:: DATA FOR THE TASK
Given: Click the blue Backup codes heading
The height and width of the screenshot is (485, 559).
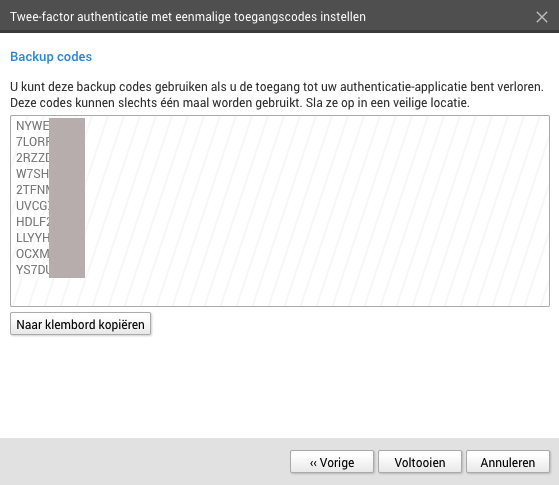Looking at the screenshot, I should tap(51, 57).
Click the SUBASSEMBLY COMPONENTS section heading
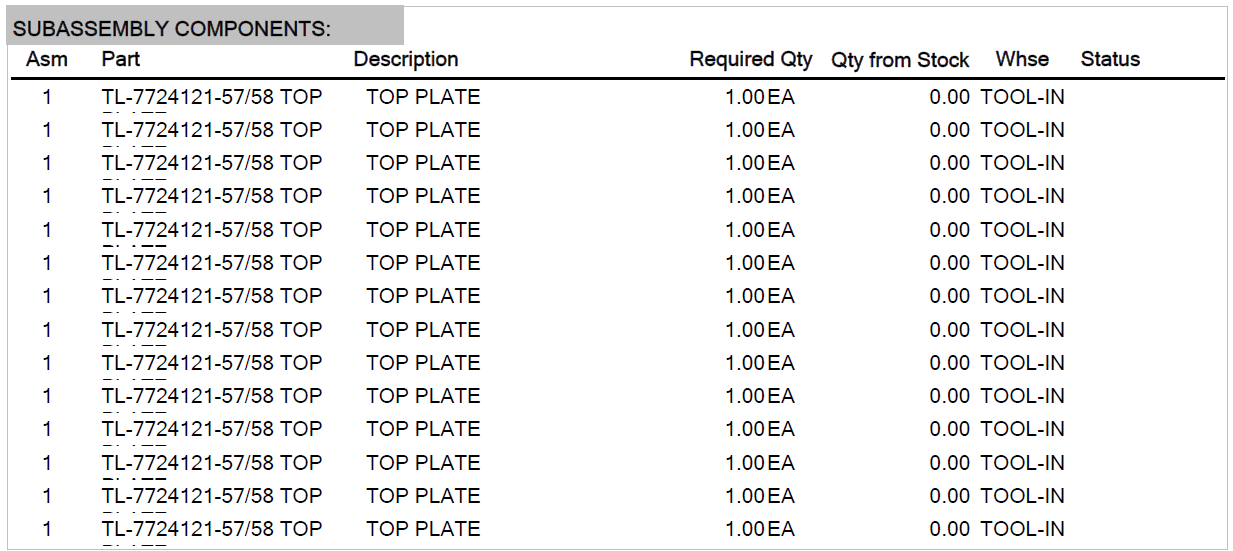Image resolution: width=1233 pixels, height=551 pixels. coord(171,29)
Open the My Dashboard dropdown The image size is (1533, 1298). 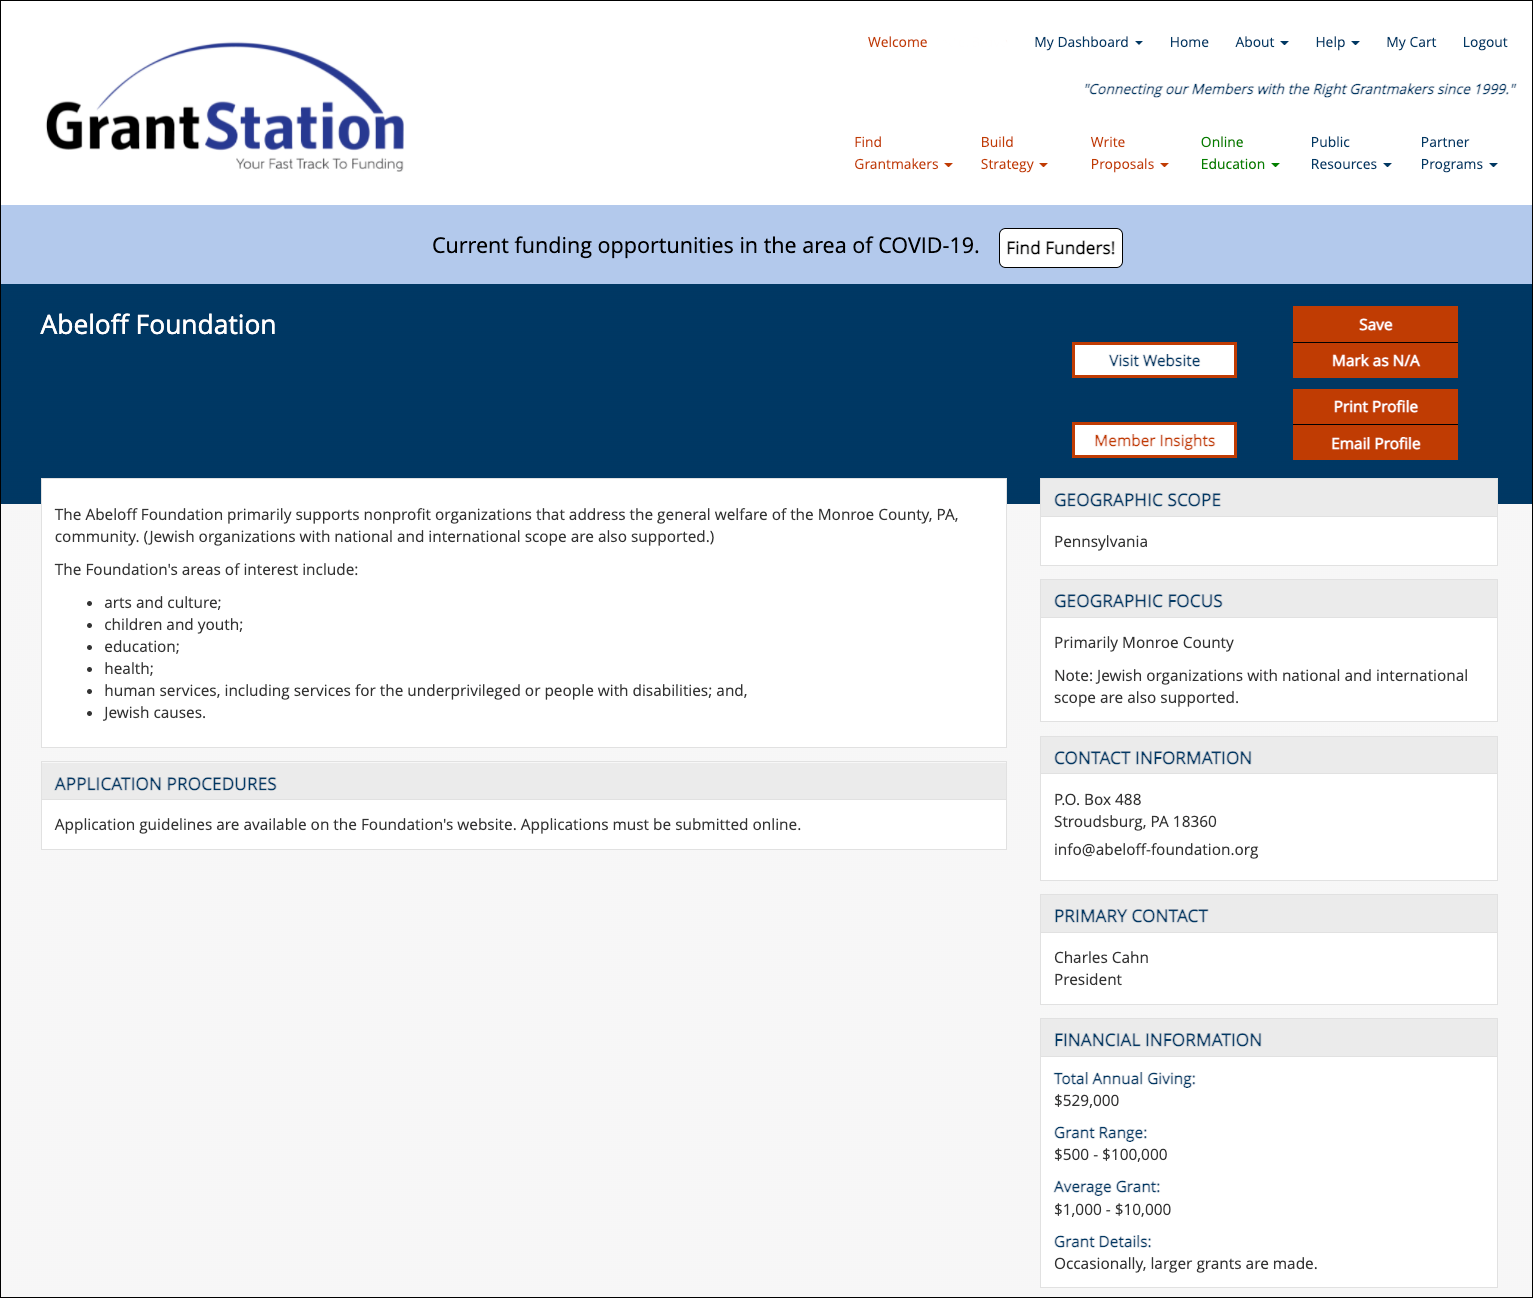[1088, 42]
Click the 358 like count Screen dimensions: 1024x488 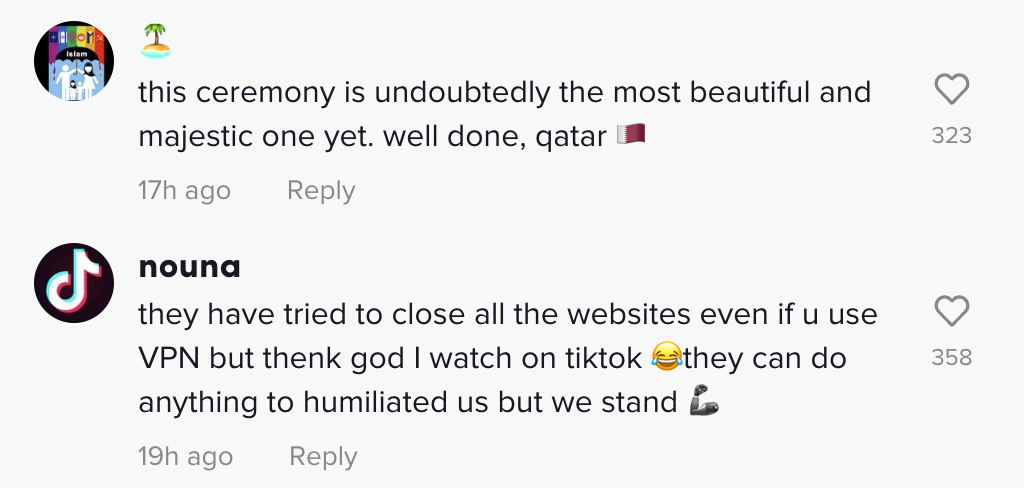pos(951,357)
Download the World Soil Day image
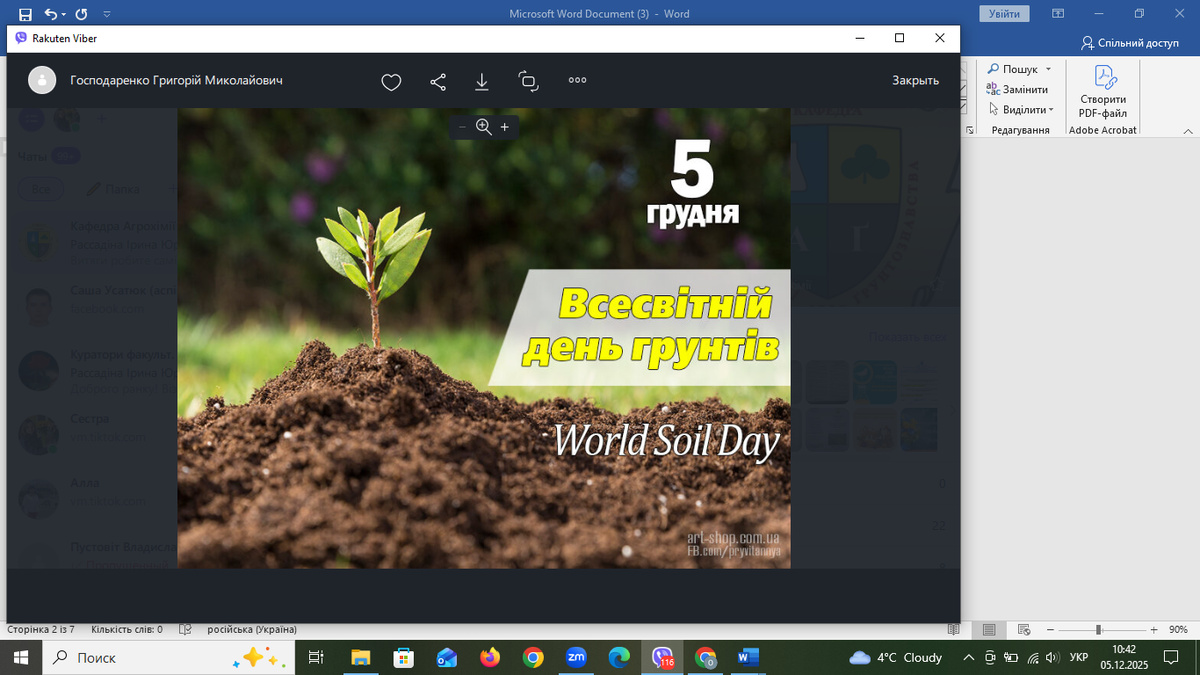This screenshot has height=675, width=1200. pyautogui.click(x=482, y=82)
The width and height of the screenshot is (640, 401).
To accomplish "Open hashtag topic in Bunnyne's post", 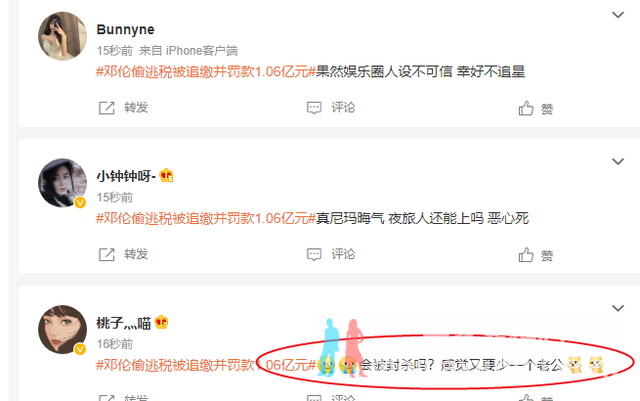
::::
(DIRECTIONS)
If a picture falls within the lines from the one containing "The width and" through the end of the material, leave it out while repeating those lines exactly.

(SOLUTION TO THIS EXERCISE)
The width and height of the screenshot is (640, 401).
To accomplish "Open hashtag topic in Bunnyne's post", 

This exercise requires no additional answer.